_WHAT YOU SHOULD DO_
Render the records below as a Markdown table with the columns Row and Line. Give each nonblank line its own row, numbered in order.

** Start of DATA LINES **

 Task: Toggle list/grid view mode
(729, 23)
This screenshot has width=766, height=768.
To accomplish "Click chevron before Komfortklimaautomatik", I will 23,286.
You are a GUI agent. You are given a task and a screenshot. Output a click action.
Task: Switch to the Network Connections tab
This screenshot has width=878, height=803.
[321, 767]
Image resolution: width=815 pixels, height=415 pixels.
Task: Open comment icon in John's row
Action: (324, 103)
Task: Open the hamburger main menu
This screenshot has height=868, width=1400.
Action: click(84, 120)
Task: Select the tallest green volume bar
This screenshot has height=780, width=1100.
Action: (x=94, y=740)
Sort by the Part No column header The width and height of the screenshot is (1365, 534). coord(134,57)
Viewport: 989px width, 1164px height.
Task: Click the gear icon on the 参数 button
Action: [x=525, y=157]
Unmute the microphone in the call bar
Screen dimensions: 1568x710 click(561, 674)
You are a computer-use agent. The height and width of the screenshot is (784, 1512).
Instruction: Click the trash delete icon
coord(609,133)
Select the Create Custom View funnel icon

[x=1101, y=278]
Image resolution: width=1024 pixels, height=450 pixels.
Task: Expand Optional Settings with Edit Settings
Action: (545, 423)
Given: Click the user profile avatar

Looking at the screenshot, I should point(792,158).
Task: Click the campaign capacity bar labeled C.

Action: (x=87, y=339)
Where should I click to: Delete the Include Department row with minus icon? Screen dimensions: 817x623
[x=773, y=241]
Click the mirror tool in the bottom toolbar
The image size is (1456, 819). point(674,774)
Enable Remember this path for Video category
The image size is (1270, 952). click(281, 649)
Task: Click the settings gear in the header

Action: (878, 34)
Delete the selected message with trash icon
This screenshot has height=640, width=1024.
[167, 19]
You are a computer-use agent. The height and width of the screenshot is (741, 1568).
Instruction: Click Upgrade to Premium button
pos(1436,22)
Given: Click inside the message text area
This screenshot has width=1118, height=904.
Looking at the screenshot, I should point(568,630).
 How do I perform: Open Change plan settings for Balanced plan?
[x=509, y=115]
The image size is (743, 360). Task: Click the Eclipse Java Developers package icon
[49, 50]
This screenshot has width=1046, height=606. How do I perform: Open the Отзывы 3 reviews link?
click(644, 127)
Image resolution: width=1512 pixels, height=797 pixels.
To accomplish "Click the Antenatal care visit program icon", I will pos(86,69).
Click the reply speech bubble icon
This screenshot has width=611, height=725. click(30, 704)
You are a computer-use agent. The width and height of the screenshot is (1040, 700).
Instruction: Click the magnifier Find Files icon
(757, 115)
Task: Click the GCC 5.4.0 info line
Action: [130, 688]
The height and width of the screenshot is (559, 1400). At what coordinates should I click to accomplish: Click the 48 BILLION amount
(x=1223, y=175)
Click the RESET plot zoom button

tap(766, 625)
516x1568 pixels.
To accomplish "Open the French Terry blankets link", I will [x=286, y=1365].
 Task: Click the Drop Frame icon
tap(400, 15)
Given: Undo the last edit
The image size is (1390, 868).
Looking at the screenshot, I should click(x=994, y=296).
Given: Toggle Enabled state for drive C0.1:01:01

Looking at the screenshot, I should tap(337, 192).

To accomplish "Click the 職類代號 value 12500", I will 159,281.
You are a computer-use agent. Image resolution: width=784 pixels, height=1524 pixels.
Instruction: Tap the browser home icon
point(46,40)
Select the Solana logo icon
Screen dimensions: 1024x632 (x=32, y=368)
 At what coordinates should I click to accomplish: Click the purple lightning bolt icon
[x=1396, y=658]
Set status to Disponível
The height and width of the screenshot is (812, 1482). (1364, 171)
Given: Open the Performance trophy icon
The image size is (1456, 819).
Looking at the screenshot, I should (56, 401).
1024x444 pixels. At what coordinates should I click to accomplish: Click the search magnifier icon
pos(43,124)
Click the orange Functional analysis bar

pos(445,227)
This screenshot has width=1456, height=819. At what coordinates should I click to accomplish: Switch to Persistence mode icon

** End of DATA LINES **

_ANSWER TO THE EXERCISE_
| Row | Line |
|---|---|
| 1 |  Task: Toggle list/grid view mode |
| 2 | (729, 23) |
| 3 | This screenshot has width=766, height=768. |
| 4 | To accomplish "Click chevron before Komfortklimaautomatik", I will 23,286. |
| 5 | You are a GUI agent. You are given a task and a screenshot. Output a click action. |
| 6 | Task: Switch to the Network Connections tab |
| 7 | This screenshot has width=878, height=803. |
| 8 | [321, 767] |
| 9 | Image resolution: width=815 pixels, height=415 pixels. |
| 10 | Task: Open comment icon in John's row |
| 11 | Action: (324, 103) |
| 12 | Task: Open the hamburger main menu |
| 13 | This screenshot has height=868, width=1400. |
| 14 | Action: click(84, 120) |
| 15 | Task: Select the tallest green volume bar |
| 16 | This screenshot has height=780, width=1100. |
| 17 | Action: (x=94, y=740) |
| 18 | Sort by the Part No column header The width and height of the screenshot is (1365, 534). coord(134,57) |
| 19 | Viewport: 989px width, 1164px height. |
| 20 | Task: Click the gear icon on the 参数 button |
| 21 | Action: [x=525, y=157] |
| 22 | Unmute the microphone in the call bar |
| 23 | Screen dimensions: 1568x710 click(561, 674) |
| 24 | You are a computer-use agent. The height and width of the screenshot is (784, 1512). |
| 25 | Instruction: Click the trash delete icon |
| 26 | coord(609,133) |
| 27 | Select the Create Custom View funnel icon |
| 28 | [x=1101, y=278] |
| 29 | Image resolution: width=1024 pixels, height=450 pixels. |
| 30 | Task: Expand Optional Settings with Edit Settings |
| 31 | Action: (545, 423) |
| 32 | Given: Click the user profile avatar |
| 33 | Looking at the screenshot, I should point(792,158). |
| 34 | Task: Click the campaign capacity bar labeled C. |
| 35 | Action: (x=87, y=339) |
| 36 | Where should I click to: Delete the Include Department row with minus icon? Screen dimensions: 817x623 |
| 37 | [x=773, y=241] |
| 38 | Click the mirror tool in the bottom toolbar |
| 39 | The image size is (1456, 819). point(674,774) |
| 40 | Enable Remember this path for Video category |
| 41 | The image size is (1270, 952). click(281, 649) |
| 42 | Task: Click the settings gear in the header |
| 43 | Action: (878, 34) |
| 44 | Delete the selected message with trash icon |
| 45 | This screenshot has height=640, width=1024. |
| 46 | [167, 19] |
| 47 | You are a computer-use agent. The height and width of the screenshot is (741, 1568). |
| 48 | Instruction: Click Upgrade to Premium button |
| 49 | pos(1436,22) |
| 50 | Given: Click inside the message text area |
| 51 | This screenshot has width=1118, height=904. |
| 52 | Looking at the screenshot, I should point(568,630). |
| 53 |  How do I perform: Open Change plan settings for Balanced plan? |
| 54 | [x=509, y=115] |
| 55 | The image size is (743, 360). Task: Click the Eclipse Java Developers package icon |
| 56 | [49, 50] |
| 57 | This screenshot has width=1046, height=606. How do I perform: Open the Отзывы 3 reviews link? |
| 58 | click(644, 127) |
| 59 | Image resolution: width=1512 pixels, height=797 pixels. |
| 60 | To accomplish "Click the Antenatal care visit program icon", I will pos(86,69). |
| 61 | Click the reply speech bubble icon |
| 62 | This screenshot has width=611, height=725. click(30, 704) |
| 63 | You are a computer-use agent. The width and height of the screenshot is (1040, 700). |
| 64 | Instruction: Click the magnifier Find Files icon |
| 65 | (757, 115) |
| 66 | Task: Click the GCC 5.4.0 info line |
| 67 | Action: [130, 688] |
| 68 | The height and width of the screenshot is (559, 1400). At what coordinates should I click to accomplish: Click the 48 BILLION amount |
| 69 | (x=1223, y=175) |
| 70 | Click the RESET plot zoom button |
| 71 | tap(766, 625) |
| 72 | 516x1568 pixels. |
| 73 | To accomplish "Open the French Terry blankets link", I will [x=286, y=1365]. |
| 74 |  Task: Click the Drop Frame icon |
| 75 | tap(400, 15) |
| 76 | Given: Undo the last edit |
| 77 | The image size is (1390, 868). |
| 78 | Looking at the screenshot, I should click(x=994, y=296). |
| 79 | Given: Toggle Enabled state for drive C0.1:01:01 |
| 80 | Looking at the screenshot, I should tap(337, 192). |
| 81 | To accomplish "Click the 職類代號 value 12500", I will 159,281. |
| 82 | You are a computer-use agent. Image resolution: width=784 pixels, height=1524 pixels. |
| 83 | Instruction: Tap the browser home icon |
| 84 | point(46,40) |
| 85 | Select the Solana logo icon |
| 86 | Screen dimensions: 1024x632 (x=32, y=368) |
| 87 |  At what coordinates should I click to accomplish: Click the purple lightning bolt icon |
| 88 | [x=1396, y=658] |
| 89 | Set status to Disponível |
| 90 | The height and width of the screenshot is (812, 1482). (1364, 171) |
| 91 | Given: Open the Performance trophy icon |
| 92 | The image size is (1456, 819). |
| 93 | Looking at the screenshot, I should (56, 401). |
| 94 | 1024x444 pixels. At what coordinates should I click to accomplish: Click the search magnifier icon |
| 95 | pos(43,124) |
| 96 | Click the orange Functional analysis bar |
| 97 | pos(445,227) |
| 98 | This screenshot has width=1456, height=819. At what coordinates should I click to accomplish: Switch to Persistence mode icon |